Unterstützt durch die USA. Die schmerzhafte Erinnerung hat seine Politik als Generalsekretär begleitet. 1997 trat er das Amt an, nachdem vor allem die USA seine Wahl unterstützt hatten – Vorgänger Boutros Boutros-Ghali hatte sich mit dem damaligen US-Präsidenten Bill Clinton überworfen. In US-Kreisen hatte Annan einen glänzenden Ruf, seit er vor dem ersten Irak-Krieg 1990 die Ausreise von UN-Gesandten aus Bagdad organisiert hatte.

Annan straffte die nahezu bankrotte und verkrustete Organisation, strich 1000 der 6000 Stellen im New Yorker Hauptquartier, stärkte den Sicherheitsrat, schuf einen neuen Nothilfefonds und überarbeitete das UN-System für wirkungsvollere Blauhelmeinsätze. Vor allem schaffte es der glänzende Verhandler, die Mitgliedstaaten zu überzeugen, endlich eine aktivere Rolle bei Konfliktbekämpfungen zu übernehmen. „Afrikas wichtigster Diplomat“ habe der UNO neues Leben eingehaucht, pries ihn das Komitee des Friedensnobelpreises. Gemeint waren damit auch seine Fähigkeiten als Geldeintreiber – besonders die USA beglichen erhebliche ausstehende Beitragszahlungen.

Annan führte die Organisation während einer denkbar turbulenten Zeit. Globalisierung, islamistischer Terror und die Kriege in Afghanistan, Irak und dem Sudan bedeuteten enorme Herausforderungen – hinzu kamen weitere Konflikte in Afrika, Zentralasien und dem Nahen Osten. Besonders wegen des Irak-Krieges legte er sich dabei auch mehrfach mit den USA an, seinem wichtigsten Unterstützer. Er vertraute auf die Macht des persönlichen Gesprächs, setzte sich, wenn er es für nötig hielt, auch mit Diktatoren an einen Tisch.

Makellos war seine Bilanz nicht, die Reformen blieben hinter den Ambitionen zurück.

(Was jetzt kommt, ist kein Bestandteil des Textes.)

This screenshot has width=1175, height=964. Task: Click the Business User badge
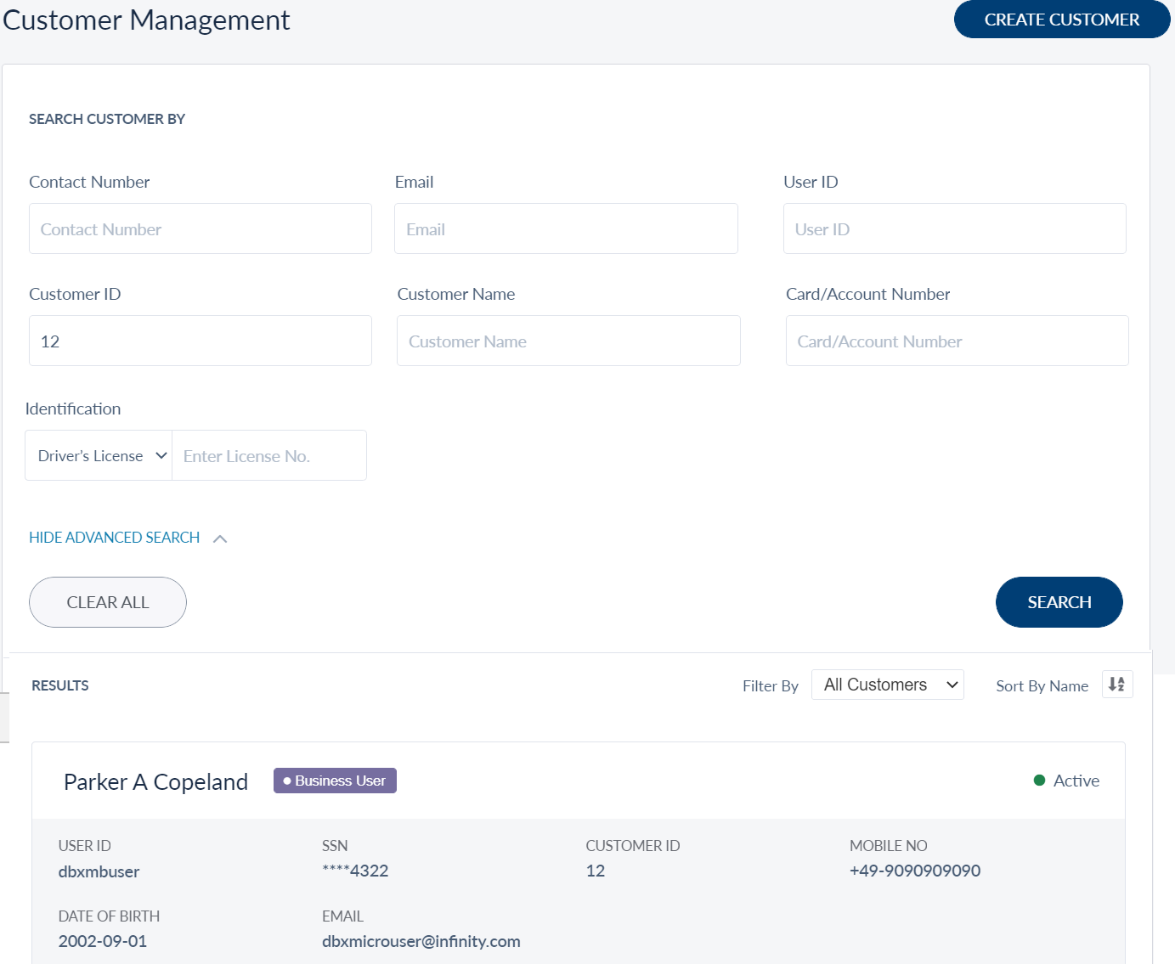pos(335,781)
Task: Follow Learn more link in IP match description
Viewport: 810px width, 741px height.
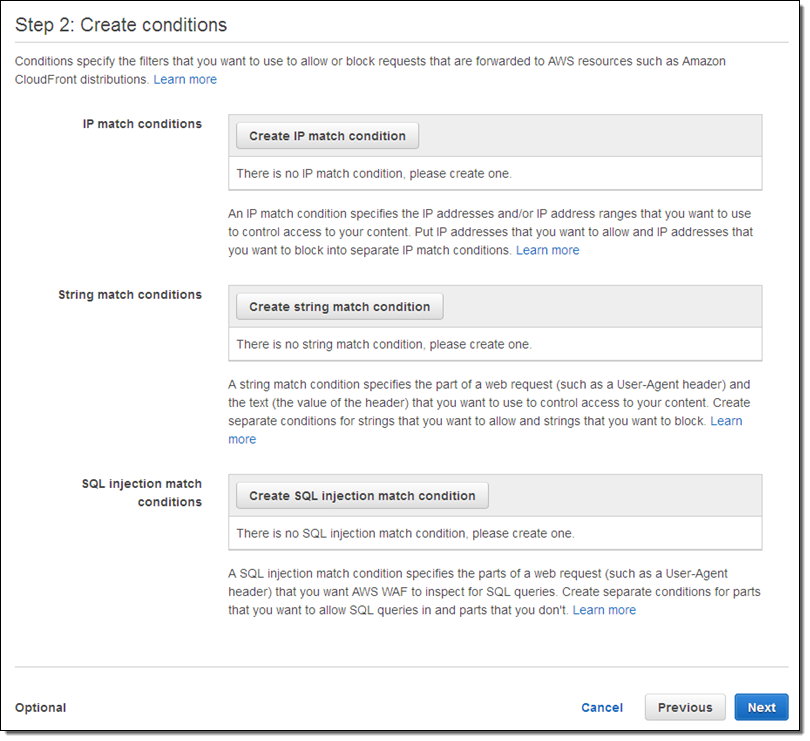Action: pyautogui.click(x=547, y=250)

Annan wurde auch für Verwaltungsfehler im Zusammenhang mit dem umstrittenen Hilfsprogramm „Öl für Lebensmittel“ im Irak kritisiert. Hieran war eine Firma beteiligt, in der sein Sohn Kojo in gut dotierter Position arbeitete. Ein Untersuchungsausschuss stellte keine persönliche Vorteilsnahme von Kofi Annan fest, allerdings wurde ihm vorgeworfen, die Schwere des Interessenskonflikts unterschätzt zu haben.

Der Vermittler

Unbestritten ist, dass sich Annan zeitlebens mit aller Kraft für den Frieden einsetzte. Nach seiner Zeit als UN-Generalsekretär war er Vermittler im Syrien-Krieg, verhandelte nach den blutigen Wahlen 2008 in Kenia und setzte sich für Menschenrechte und Demokratisierung in Burma ein. Er blieb ein kritischer Beobachter neuer globaler Fragen, kommentierte mit gewohnter intellektueller Tiefe Fehlentwicklungen in den Sozialen Medien, die Gefahren künstlicher Intelligenz und digitaler Überwachung. Annan wurde auf vier Kontinenten mit zwei Dutzend Ehrendoktortiteln ausgezeichnet.

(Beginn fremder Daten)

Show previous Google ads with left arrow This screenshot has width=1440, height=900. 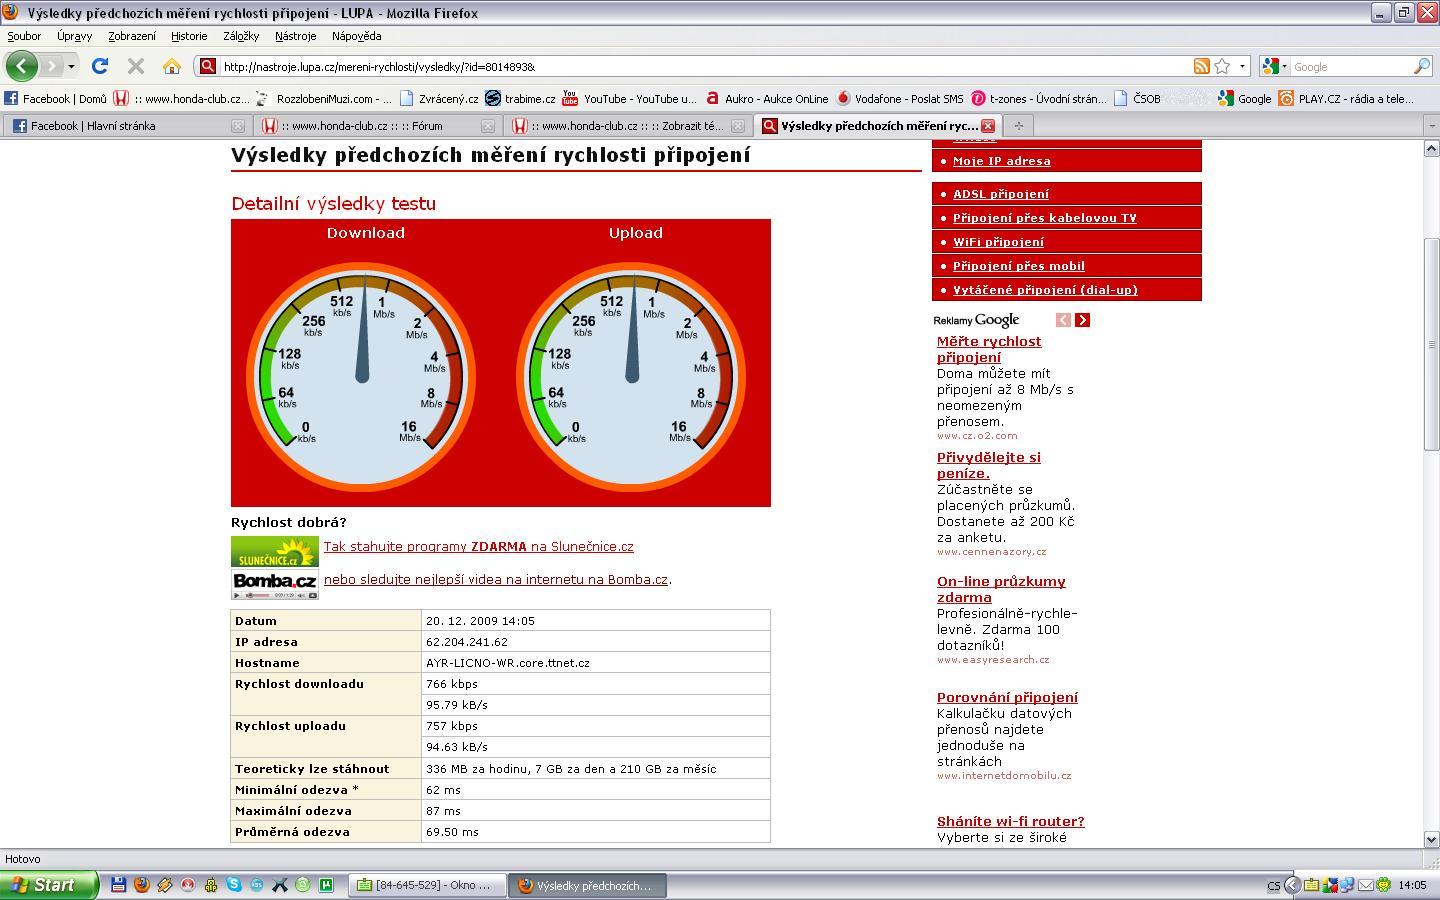tap(1063, 320)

„Kofi Annan war eine führende Kraft für das Gute“, sagte der aktuelle UN-Generalsekretär António Guterres am Samstag. Er habe die Organisation mit „unvergleichlicher Würde und Willen in das neue Jahrtausend geführt“. In vielerlei Hinsicht sei er ein Abbild der Vereinten Nationen gewesen.